The best meat paragraphs on the SAT essay are specific. The SAT’s essay directions say it loud and clear: “Be specific.” In its topic sentence, this paragraph states that the United States is one of the great examples of “a success achieved by studying and learning from failures.” It then uses the specific example of the Articles of Confederation, the Annapolis convention, and the Constitution to prove its position. It’s specific throughout and even includes a few dates.
TRANSITIONS BETWEEN MEAT PARAGRAPHS:
Your first meat paragraph dives right into its thesis statement, but the second and third meat paragraphs need transitions. The simplest way to build these transitions is to use words like another and finally. That means your second meat paragraph should start with a transitional phrase such as, “Another example . . .”

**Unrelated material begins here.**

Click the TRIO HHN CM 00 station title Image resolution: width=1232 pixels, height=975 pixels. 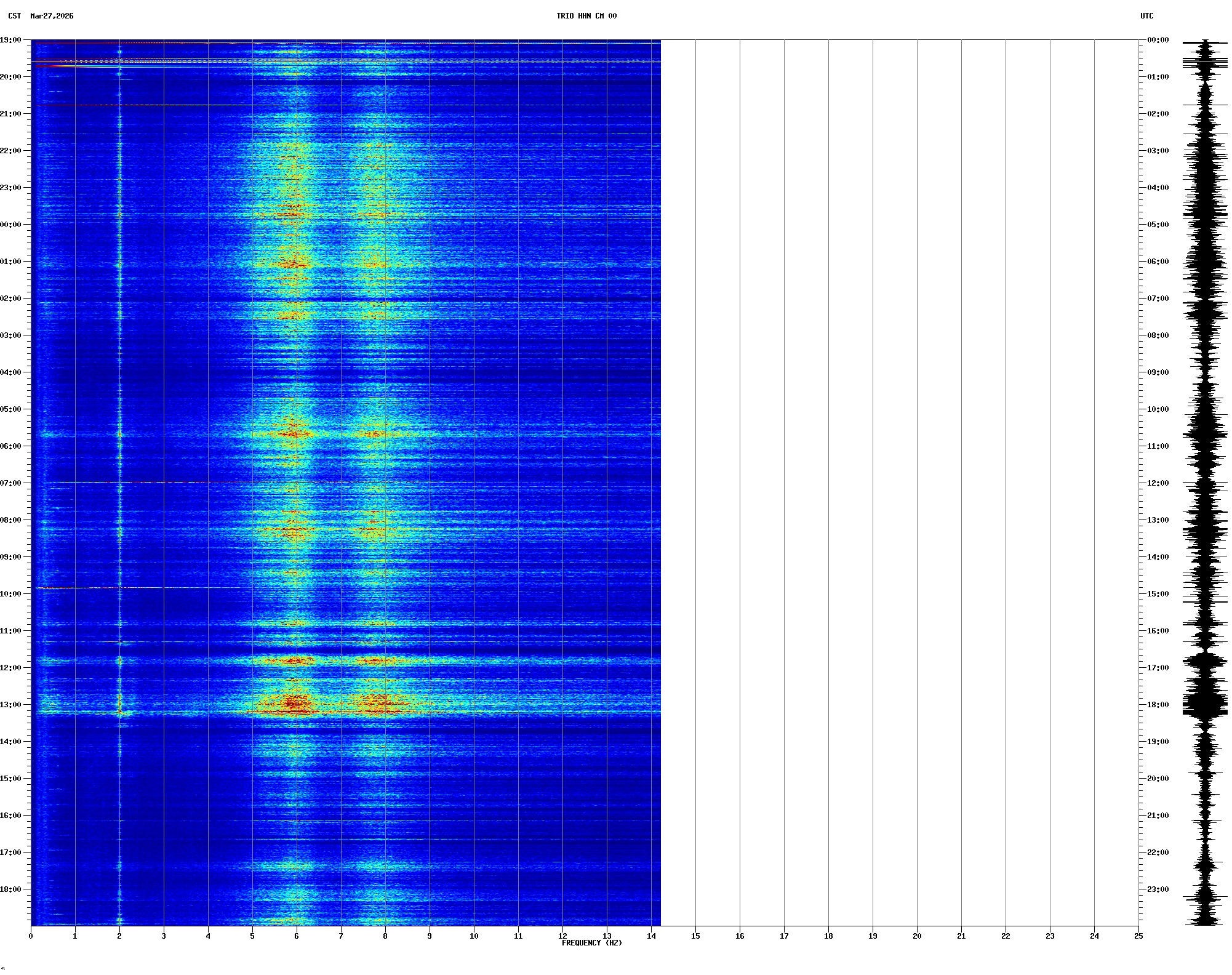pos(586,16)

A slightly more sophisticated way to build transitions is to choose examples from different sources, such as from history and business. If the first paragraph is about a political instance of learning from failure and the second is from business, make that fact your transition: “As in politics, learning from failure is a means to gaining success in business as well. Take the case of. . . .”
The Bottom Bun: Conclusion
The conclusion of your essay should accomplish two main goals:
- Recap your argument while broadening it a bit.
- Expand your position. Look to the future.
To accomplish these two goals, your conclusion should contain three to four sentences.
RECAP YOUR ARGUMENT:
The recap is a one-sentence summary of what you’ve already argued. As in the thesis statement, the recap should be straightforward, bold, and declarative. By “broadening” your argument, we mean that you should attempt to link your specific examples to wider fields, such as politics, business, and art. Here’s a recap example:
The examples of the Constitution, Rod Johnson, and Google make it clear that in the realms of politics and business, the greatest successes arise from careful considerations of the lessons of failure.
EXPAND ON YOUR POSITION:
The last two or three sentences of the essay should take the argument you just recapped and push it a little further. One of the best ways to push your argument further is to look to the future and think about what would happen if the position that you’ve taken in your essay could be applied on a broader scale. Here’s an example:
Failure is often seen as embarrassing, something to be denied and hidden. But as the examples of the U.S. Constitution, Google, and Rod Johnson prove, if an individual, organization, or even a nation is strong enough to face and study its failure, then that failure can become a powerful teacher. As the examples of history and business demonstrate, if everyone had the courage and insight to view failure as a surefire way to learn from mistakes, success would be easier to achieve.
The bottom bun wraps up the entire SAT essay. And there you have it! If you follow the template we just provided, and break down the essay into its core ingredients, your SAT essay will be strong, clear, and easy to write.